Rubbish film comes to blu-ray.

Film Love Actually is coming out on blu-ray so you can relive the horror and as an extra sting in the tale it comes with a copy on dvd with less extras, which means its a repressing of the original release and plus one of those Ultraviolet versions of which I'm yet to meet someone who actually uses.

The new extras include "The Storytellers" which should hopefully be a four hour long exposition of what went wrong and just how much more footage ended up on the cutting room floor than the thirty minutes which they deemed necessary to release. Why does Jean Moreau appear as a background artist? What was Emma Thompson doing on stage during the deleted scenes we can see? Was there really a David Morrissey subplot excised in its entirety? How come the entire final portion of the film makes no temporal sense? These are questions were unlikely to receive an answer for in what's otherwise probably going to be yet another Richard Curtis hagiography.

The other BD exclusive is the godawful Robert Palmer parody featuring Bill Nighy.

Seriously, don't. Click here and here to find out why.

[The one redeeming feature is the commentary in which Hugh Grant, as he always does in his commentaries, comes across as a man who hasn't any more shits to give.  For years now I've learnt to live with him deciding to make things like Did You Hear About the Morgans? instead of playing the Doctor because I know at some point he'll be sitting behind a microphone taking the piss out of the thing.  "This music was just as good on Shakespeare in Love." remains a cherished memory, despite everything.]

Jubilee Pizza.

Food Back in 2007, BBC Radio 4's The Food Programme investigated the roots of Italian cuisine:
"Sheila visits the sites of Soho’s famous Italian restaurants of the 1950’s and 1960’s with Alasdair Sutherland, author of The Spaghetti Tree, including Quo Vadis, a restaurant which first opened in 1926.

"They then visit the original site of La Trattoria Terrazza, opened in 1959 by two former waiters Mario Cassandro and Franco Lagattolla, considered to be one of the first restaurants serving authentic Italian cuisine."
The synopsis is longer but the programme's only twenty five minutes and surprises are always good.
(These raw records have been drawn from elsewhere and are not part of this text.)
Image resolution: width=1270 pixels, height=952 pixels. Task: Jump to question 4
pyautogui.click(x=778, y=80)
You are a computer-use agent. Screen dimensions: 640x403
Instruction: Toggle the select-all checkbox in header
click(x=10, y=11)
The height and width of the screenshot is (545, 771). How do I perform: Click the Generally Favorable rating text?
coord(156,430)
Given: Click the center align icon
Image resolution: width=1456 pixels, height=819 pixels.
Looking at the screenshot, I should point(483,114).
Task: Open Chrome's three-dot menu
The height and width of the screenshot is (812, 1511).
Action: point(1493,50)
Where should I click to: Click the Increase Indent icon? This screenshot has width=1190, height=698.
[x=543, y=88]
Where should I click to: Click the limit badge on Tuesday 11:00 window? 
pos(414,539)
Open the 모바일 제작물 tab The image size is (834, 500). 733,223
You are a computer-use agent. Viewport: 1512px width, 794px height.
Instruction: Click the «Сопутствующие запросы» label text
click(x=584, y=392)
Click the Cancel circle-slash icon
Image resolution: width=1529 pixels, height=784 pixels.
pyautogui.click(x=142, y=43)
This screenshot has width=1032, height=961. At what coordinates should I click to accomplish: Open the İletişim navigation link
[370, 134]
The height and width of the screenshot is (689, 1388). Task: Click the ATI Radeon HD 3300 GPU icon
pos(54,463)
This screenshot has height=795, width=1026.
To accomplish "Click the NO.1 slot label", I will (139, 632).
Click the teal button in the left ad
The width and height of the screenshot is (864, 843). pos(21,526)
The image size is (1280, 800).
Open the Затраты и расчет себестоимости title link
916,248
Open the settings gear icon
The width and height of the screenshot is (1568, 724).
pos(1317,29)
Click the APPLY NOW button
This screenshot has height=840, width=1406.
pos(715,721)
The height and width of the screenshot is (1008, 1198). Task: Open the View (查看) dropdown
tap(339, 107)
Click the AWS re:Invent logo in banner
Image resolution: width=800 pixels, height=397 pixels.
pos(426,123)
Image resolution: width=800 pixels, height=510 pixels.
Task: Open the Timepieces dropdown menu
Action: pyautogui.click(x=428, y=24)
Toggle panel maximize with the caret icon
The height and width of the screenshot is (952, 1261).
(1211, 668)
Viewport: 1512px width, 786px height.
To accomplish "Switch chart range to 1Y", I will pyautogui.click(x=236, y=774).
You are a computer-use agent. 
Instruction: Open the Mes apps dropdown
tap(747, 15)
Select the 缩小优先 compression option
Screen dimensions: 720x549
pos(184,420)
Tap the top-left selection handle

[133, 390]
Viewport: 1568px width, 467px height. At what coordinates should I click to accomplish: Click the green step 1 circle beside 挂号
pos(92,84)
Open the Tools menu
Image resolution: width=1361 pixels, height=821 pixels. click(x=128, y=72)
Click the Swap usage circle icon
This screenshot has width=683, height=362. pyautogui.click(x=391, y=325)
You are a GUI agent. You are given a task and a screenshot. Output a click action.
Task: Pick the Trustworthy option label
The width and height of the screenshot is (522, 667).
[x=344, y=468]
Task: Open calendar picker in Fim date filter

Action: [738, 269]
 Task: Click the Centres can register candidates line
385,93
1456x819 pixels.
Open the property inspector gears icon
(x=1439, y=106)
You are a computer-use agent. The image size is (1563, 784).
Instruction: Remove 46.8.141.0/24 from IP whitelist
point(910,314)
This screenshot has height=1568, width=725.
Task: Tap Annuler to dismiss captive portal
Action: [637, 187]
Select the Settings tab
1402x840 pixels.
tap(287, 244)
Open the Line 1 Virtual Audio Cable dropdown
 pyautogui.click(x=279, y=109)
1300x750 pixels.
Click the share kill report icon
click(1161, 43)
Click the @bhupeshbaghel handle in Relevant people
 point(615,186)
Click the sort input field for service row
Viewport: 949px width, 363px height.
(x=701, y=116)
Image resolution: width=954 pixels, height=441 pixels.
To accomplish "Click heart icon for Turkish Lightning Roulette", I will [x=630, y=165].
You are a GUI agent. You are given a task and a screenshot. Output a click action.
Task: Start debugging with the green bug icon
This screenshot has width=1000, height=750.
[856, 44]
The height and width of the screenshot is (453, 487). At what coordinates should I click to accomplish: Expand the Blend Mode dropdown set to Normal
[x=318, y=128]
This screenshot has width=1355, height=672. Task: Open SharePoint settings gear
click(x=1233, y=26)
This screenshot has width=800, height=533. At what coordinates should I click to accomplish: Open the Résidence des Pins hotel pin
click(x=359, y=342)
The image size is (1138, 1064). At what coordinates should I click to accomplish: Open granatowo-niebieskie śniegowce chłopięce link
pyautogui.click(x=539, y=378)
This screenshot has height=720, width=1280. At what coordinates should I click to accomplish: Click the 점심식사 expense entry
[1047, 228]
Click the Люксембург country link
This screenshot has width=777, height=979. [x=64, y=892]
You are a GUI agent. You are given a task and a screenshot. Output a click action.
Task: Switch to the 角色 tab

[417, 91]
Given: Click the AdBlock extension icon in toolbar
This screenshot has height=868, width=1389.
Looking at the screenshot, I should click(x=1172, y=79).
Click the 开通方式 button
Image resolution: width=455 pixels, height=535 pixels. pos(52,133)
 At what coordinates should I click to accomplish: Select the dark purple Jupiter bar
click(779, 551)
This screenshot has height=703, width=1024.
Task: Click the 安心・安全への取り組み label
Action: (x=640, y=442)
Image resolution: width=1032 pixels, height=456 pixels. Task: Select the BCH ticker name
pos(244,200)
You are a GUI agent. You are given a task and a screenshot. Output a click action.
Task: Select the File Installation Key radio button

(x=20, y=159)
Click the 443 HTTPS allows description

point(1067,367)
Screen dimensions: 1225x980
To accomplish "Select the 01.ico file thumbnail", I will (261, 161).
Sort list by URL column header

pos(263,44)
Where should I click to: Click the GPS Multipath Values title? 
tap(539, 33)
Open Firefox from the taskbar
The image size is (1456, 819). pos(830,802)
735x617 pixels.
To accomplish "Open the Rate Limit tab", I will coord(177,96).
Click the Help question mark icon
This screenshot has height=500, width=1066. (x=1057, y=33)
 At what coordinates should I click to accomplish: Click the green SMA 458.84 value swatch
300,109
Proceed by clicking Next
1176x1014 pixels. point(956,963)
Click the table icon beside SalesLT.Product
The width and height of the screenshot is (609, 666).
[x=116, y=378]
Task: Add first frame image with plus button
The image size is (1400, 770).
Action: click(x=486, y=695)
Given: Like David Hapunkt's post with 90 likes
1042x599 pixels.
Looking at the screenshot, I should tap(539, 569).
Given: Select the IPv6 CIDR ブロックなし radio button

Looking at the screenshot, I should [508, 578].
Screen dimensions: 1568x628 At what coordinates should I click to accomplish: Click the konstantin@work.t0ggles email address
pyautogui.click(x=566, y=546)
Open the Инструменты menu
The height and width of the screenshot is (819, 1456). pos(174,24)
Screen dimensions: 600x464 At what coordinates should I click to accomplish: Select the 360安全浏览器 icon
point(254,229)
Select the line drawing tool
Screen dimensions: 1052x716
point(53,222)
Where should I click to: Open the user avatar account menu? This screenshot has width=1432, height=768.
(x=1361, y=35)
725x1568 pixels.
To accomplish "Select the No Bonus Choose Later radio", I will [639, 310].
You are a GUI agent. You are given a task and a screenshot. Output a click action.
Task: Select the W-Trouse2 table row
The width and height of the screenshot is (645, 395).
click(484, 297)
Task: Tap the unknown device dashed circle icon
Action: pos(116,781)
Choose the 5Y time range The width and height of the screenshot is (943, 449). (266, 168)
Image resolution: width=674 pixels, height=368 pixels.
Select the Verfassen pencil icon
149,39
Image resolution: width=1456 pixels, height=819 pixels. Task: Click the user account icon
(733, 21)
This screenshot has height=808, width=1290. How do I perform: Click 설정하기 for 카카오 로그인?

Not so good is the accompanying photograph which will make you automatically hungry.


Nature Weevils to the rescue: Tiny bugs released in Union County (New Jersey) to attack 'mile-a-minute' weed:
"The battlefield lies in Union County, along a stretch of the verdant Watchung Reservation.

"The invader: a rapacious Asian weed that has spread unchecked since Hurricane Sandy, swallowing trees, hillsides and rocks and smothering all beneath it.

"The defender: A six-legged speck of a bug known as Rhinoncomimus latipes, a variety of weevil.

"Yesterday, the war began."
Dun, dun, daaan.


Nature Laura Davis of the Liverpool Daily Post remembers one of her favourite teachers:
"This was a good example of what sort of teacher she was. A boy in our class was painfully shy but knew all the names of dinosaurs so she made it the subject of our class’s “special project”, gave him the title “Professor Philidocus” (his real name was Philip) and told us to ask him for help with pronunciations of words like Pterodactyl and Pteranodon (I just had to look up those spellings, no longer having the Prof around for assistance)."
Apparently, though I only have a hazy memory of this but it's been repeated by my parents enough times, on the first day of primary school during the mass assembly we were asked for the name of a composer and I stuck my hand up and said Tchaikovsky. I hadn't heard properly and they'd actually been asking for a "local" composer and meant John Lennon (this was in 1979), but were nevertheless impressed that I'd even heard of the Russian composer let alone pronounce his name at the age of five. From that moment on I was encouraged by teachers just like this. Not entirely sure I repaid their faith in me, but there you go.